Tangannya mengepal, jemarinya menekan meja kerja hingga buku-bukunya memutih. Ini bukan hanya soal promosi. Ini soal harga diri. Tentang bagaimana seseorang yang baru beberapa tahun terakhir naik daun bisa menginjak semua jerih payahnya selama ini hanya dengan satu senyuman anggun dan gaya bicara tenang.
Dan saat itu juga Clara bersumpah, jika permainan ini tentang kesan, tentang citra, maka ia akan membuat citra Samantha runtuh, tak peduli seberapa tinggi wanita itu telah naik.
****************
Meski jabatan Head Editor telah resmi diemban Samantha sejak beberapa waktu lalu, baru kini kantor benar-benar mengakui otoritasnya. Bukan karena posisi itu diberikan, melainkan karena kualitas kerja dan caranya membawa perubahan nyata dalam ritme tim editorial.
Di meja-meja kerja, obrolan ringan yang dulu diwarnai nada sinis soal ‘wanita yang dekat dengan bos’, kini berubah menjadi kekaguman. "Samantha itu, ya… kalau udah review naskah, tajemnya kayak silet. Tapi anehnya, lo nggak sakit hati. Malah semangat ngerjain ulang," gumam salah satu editor muda sambil mengaduk kopi.
"Ada aura yang beda dari dia, sekarang. Lebih tenang, lebih… tahu apa yang dia lakukan," ujar yang lain.
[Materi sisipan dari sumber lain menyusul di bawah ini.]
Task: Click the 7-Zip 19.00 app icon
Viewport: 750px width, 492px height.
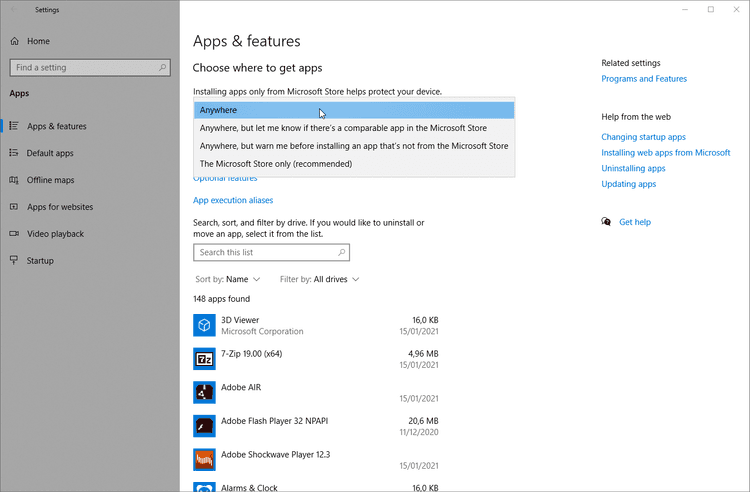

Para kepala divisi mulai sering menjadikan Samantha sebagai rujukan. Beberapa bahkan meminta waktu khusus untuk diskusi dengannya, menandakan bahwa ia bukan hanya kepala editor, tapi juga thought leader dalam tim konten kreatif. Rapat mingguan yang biasanya terasa kaku, kini mengalir ketika Samantha memandu. Ia tidak mendominasi, namun memberi ruang dengan bijak, tahu kapan bicara dan kapan mendengarkan.
Di sisi lain, Clara merasa kursinya semakin dingin.
Dulu, setiap kali ide dilemparkan ke meja diskusi, mata-mata akan berpaling padanya. Kini, mereka menoleh ke Samantha, dan lebih buruknya, mendengarkan. Bukan hanya soal jabatan, ini soal pusat perhatian, dan Clara kehilangannya.
Saat manajemen menyebut nama Samantha sebagai delegasi utama dalam forum kreatif nasional mewakili perusahaan, Clara menahan senyum getir. Harusnya itu aku, batinnya. Aku yang lebih dulu, aku yang lebih berpengalaman. Tapi dia… dia merebut segalanya begitu saja.
Meski wajahnya tetap menyimpan senyum saat bertemu Samantha di lorong kantor, matanya menyimpan bara lain. Perlahan, ia menyusun ulang rencananya. Jika tidak bisa bersinar di bawah cahaya Samantha, maka mungkin, ia harus mulai mencari cara memadamkannya.